Just how many is difficult to pinpoint, partly because of differing definitions of infidelity, says Shirley Glass, author of “Not ‘Just Friends’: Protect Your Relationship From Infidelity and Heal the Trauma of Betrayal” (Free Press, $25). “I found that men tend to draw the line with intercourse. Women feel that crossing the line begins with any sexual intimacy.”
Beginning with the Kinsey Institute in 1948, researchers have identified infidelity as a factor in about one-third of divorces. In 1998, the year President Clinton confessed to his wife and the country, 1.135 million couples split up, according to figures from the National Center for Health Statistics.
But, like the Clintons, “two-thirds of the people stay married,” says Glass, who has studied infidelity for a quarter century. “When both partners had been unfaithful, they were more likely to be separated. If the extramarital relationship had deep emotional involvement and sexual intercourse, it was more likely to lead to divorce.”
Those who want to save their relationships learn they must be honest about what occurred. “I don’t mean telling every detail,” Solomon says, “but admitting that they did this and talking about it with their spouse.”
Zentman also warns against saying too much. “I tell couples, as much as you want to know all the details, don’t ask those questions. It becomes too painful and inflammatory. … [I]f they work through it, they won’t want to know the details.”

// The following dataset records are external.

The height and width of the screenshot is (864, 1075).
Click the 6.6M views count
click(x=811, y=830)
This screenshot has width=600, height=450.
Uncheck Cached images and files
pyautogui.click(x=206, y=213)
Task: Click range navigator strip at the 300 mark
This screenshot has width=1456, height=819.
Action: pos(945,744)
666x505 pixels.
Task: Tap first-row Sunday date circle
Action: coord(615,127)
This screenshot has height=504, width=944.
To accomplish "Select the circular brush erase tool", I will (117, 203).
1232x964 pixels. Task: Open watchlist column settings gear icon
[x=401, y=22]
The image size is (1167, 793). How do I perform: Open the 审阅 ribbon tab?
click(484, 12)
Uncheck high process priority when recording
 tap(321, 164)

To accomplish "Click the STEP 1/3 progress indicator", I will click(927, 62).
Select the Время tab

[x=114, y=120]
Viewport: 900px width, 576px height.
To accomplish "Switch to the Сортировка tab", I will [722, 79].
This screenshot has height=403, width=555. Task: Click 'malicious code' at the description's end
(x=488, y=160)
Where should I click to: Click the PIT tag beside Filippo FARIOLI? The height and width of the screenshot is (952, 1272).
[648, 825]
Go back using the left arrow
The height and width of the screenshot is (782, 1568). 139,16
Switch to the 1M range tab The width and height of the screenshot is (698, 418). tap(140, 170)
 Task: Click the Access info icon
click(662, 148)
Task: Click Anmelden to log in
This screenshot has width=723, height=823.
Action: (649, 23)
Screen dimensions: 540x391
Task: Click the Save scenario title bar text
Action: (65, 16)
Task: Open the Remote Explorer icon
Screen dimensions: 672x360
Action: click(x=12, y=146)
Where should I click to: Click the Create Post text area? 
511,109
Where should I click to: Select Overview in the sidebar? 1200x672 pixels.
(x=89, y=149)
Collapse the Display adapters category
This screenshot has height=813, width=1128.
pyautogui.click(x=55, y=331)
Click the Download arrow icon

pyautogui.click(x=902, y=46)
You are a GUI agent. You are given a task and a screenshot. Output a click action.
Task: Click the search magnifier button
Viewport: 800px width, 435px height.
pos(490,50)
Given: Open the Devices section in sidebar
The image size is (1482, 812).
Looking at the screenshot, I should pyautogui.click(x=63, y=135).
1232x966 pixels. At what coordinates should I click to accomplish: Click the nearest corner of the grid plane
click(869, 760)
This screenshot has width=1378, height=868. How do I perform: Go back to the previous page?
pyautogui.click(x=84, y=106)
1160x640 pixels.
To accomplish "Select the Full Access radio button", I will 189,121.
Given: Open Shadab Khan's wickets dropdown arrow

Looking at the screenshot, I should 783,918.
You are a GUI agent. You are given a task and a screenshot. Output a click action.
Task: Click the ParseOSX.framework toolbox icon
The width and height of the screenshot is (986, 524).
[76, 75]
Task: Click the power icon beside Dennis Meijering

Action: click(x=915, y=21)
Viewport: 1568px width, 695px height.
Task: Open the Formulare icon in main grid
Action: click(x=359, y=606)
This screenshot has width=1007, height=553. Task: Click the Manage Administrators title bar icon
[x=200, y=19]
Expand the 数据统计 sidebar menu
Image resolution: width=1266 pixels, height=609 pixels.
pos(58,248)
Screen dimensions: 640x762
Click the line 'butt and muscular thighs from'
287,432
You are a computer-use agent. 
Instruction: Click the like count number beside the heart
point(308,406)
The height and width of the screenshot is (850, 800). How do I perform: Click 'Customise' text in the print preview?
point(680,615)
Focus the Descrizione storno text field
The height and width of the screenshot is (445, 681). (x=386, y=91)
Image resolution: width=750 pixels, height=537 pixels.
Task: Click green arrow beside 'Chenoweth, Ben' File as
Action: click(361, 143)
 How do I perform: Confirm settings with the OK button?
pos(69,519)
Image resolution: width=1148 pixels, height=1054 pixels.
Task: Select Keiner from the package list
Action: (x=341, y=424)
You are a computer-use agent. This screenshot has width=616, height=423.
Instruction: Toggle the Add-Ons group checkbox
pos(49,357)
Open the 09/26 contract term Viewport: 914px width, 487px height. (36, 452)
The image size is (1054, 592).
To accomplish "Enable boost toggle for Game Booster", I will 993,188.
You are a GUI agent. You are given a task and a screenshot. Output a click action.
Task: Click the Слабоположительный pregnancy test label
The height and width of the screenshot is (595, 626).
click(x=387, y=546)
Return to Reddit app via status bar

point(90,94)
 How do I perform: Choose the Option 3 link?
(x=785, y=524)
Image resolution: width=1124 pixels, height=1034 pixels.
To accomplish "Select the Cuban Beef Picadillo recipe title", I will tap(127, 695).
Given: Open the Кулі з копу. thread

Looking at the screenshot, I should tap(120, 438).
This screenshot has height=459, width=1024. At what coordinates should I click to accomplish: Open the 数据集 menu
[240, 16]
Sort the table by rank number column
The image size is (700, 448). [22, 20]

It’s important for straying spouses to acknowledge they’ve done something wrong. “If they’re just rationalizing it and saying, ‘It was only once’ or ‘It was just about sex,’ they’re not really looking at the damage they’ve done,” Solomon says.
One-on-one counseling may help them take responsibility for their actions and understand the magnitude of the situation. But the healing process takes time, therapists say.
“The person who had the affair usually wants to rush everything,” Zentman says. “That’s the worst thing you can do. You cannot force someone to get over an affair any more than you can force a flower to grow. When the person who has the affair tries to put pressure on the [other] person to get over it faster, that slows down the process.”
The wounded partner must be given time to be angry and hurt. The betraying spouse “created a situation,” Zentman says, and now has “to live with it.”
One way to rebuild trust is by being willing to be on a short leash and account for every moment. “Say, ‘Any time you want to call, call,'” Zentman advises. “This gives the aggrieved a sense of control and access.”
“The hard part is for the couple to look at what precipitated the infidelity. … Supposedly, Bill Clinton was a womanizer,” Solomon says, but “we don’t know if it was something between him and Hillary. Maybe there was something that happened between them, a profound hurt or an argument that pushed one partner away.”
For wounded spouses, humiliation can be enveloped in the torment of having missed clues or of not having been aware enough to prevent the situation. But that’s ridiculous, Glass says. “People write articles on how to affair-proof your marriage,” she says. “In a sense, they’re making the victim responsible for the other person’s behavior.”
Although it may seem counterintuitive, “at its best, an affair can be viewed as a painful but necessary step to heal a relationship,” Zentman says.
“Each person has to look at how the relationship fell apart, and together they can work to rebuild it and take equal responsibility,” says Sandra Fishman, a social worker in Forest Hills. “Look at the strengths that were in the relationship, look at the positive and build on that.”